This might sound bad but I don’t care if I’m low down on the Princeton team. If anything it would take the pressure of me to meet the coach’s high expectations and be a worthwhile recruit. Not AT ALL that I want to do this, but I could get injured and be slow and I wouldn’t feel like I failed anyone (but myself). So that doesn’t push me to Brown.
Harvard offers soft support, Princeton doesn’t. Penn has a solid transfer program, Princeton does not. Because one school does something one way, it does not mean the other does too.
Also, accepting a deferred student ahead of the timeline, even if they actually did so, is not reversing a denial. If someone gets rejected, that is it that year.
Thats the thing. You will have great results too, but its on you to embrace where the chips fall and roll with it. I worry that you have too many expectations/rationalizations that wont olay out. Princeton, as most schools, do not read applications in such a binary way. From our school (also a prep school) most of the kids accepted over the last handful of years were in AB calc, despite the fact that plenty of kids are in BC or even Multi.
This is not something you will be able to rationalize. You have to decide if you “need to know” or prefers to hop on some other train and surrender yourself to that experience. But you need to be prepared for things going side ways. They do sometimes. Its not the end of the world, but its a lot better if you have some choice and control over what that alternate path is so you need to play that part of the game now too.
Have a robust set of backups, but roll the dice. I know it’s hard to believe, but your life will be just fine if you end up at JHU, Northwestern, Swarthmore, Middlebury, etc.
Good luck and come back to tell us how this ends!!!
That’s fine as long as you understand the actual running experience will likely be different. I’d think you’d feel a fair amount of pressure if the Princeton coach advocates for you to his boss.
I think you need to stop posting your inner thoughts here. This is very sensitive, and you don’t want to disadvantage your situation with either Brown or Princeton.

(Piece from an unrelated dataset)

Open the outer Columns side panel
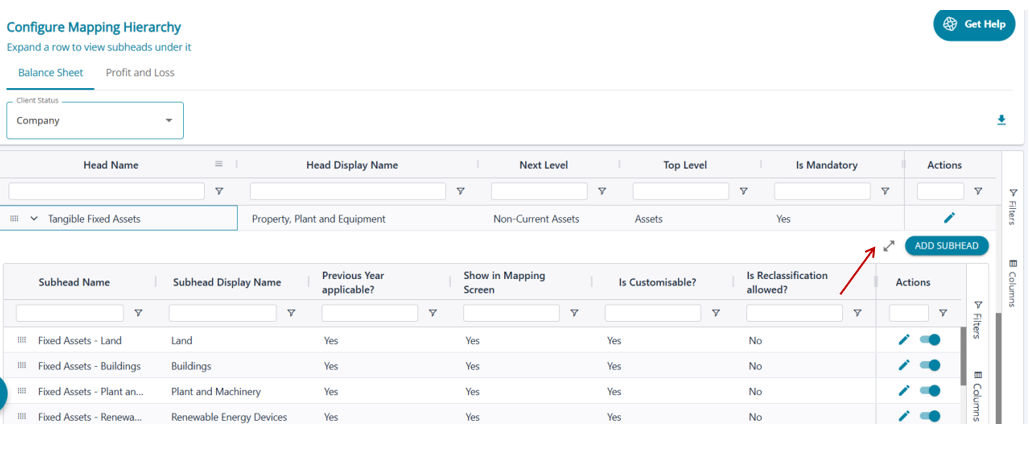 (1013, 283)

Please be more discreet, for your own sake.
Edit: I see you have changed some sensitive aspects of your last post. Smart.
You don’t need to experience any regret– at all- regardless of what you decide to do.
Princeton and Brown have more in common than different. You will have a boring professor at some point, regardless of which you choose. You will have an amazing seminar or lecture whichever you choose- and you’ll look back on it and think “This class and this professor changed my life”. You will have a roommate or suitemate who is an absolute slob who you can’t stand until you become best friends, and you’ll have a roommate or suitemate who you adore until you both decide “We’re good roommates, let’s keep it that way”. And you’ll take a class thinking “this is what I want to do when I grow up” and by the end of the semester you’ll know ‘I hate this”– and you’ll take a class just because it fits nicely with your schedule and you’ll end up loving it and want to do more, learn more, stretch more.
Please don’t talk yourself into regretting whatever decision you make today.
I know it’s kind of normal for families to do but I hate when I see this. I almost want to knee jerk to whatever is the opposite outcome when I do.
I hope you can shut out (all) the noise and make the decision that feels right to you, both in certainty of admissions process and where you will be happy to spend 4 years - both of those are you, not your family, who will experience it.
So, it was mentioned that you have posted before. So I looked at your previous posts. It looks like you have started about 14 threads over the last couple of years and received somewhere around 350 replies. All of your posts have a pretty common theme, a desire to attend an Ivy.
My advice, for what it is worth, is to stop posting and make the decision that is best for you. You have received tons of advice. You have your parents and other family and friends. These discussions boards are very useful, but ultimately this needs to be your decision.
Also, this is a long journey and this is just one step. It seems really important. But whether you end up at Brown or Princeton or a backup, there will be bigger decisions down the road. And undoubtedly you will be well positioned no matter what you do now.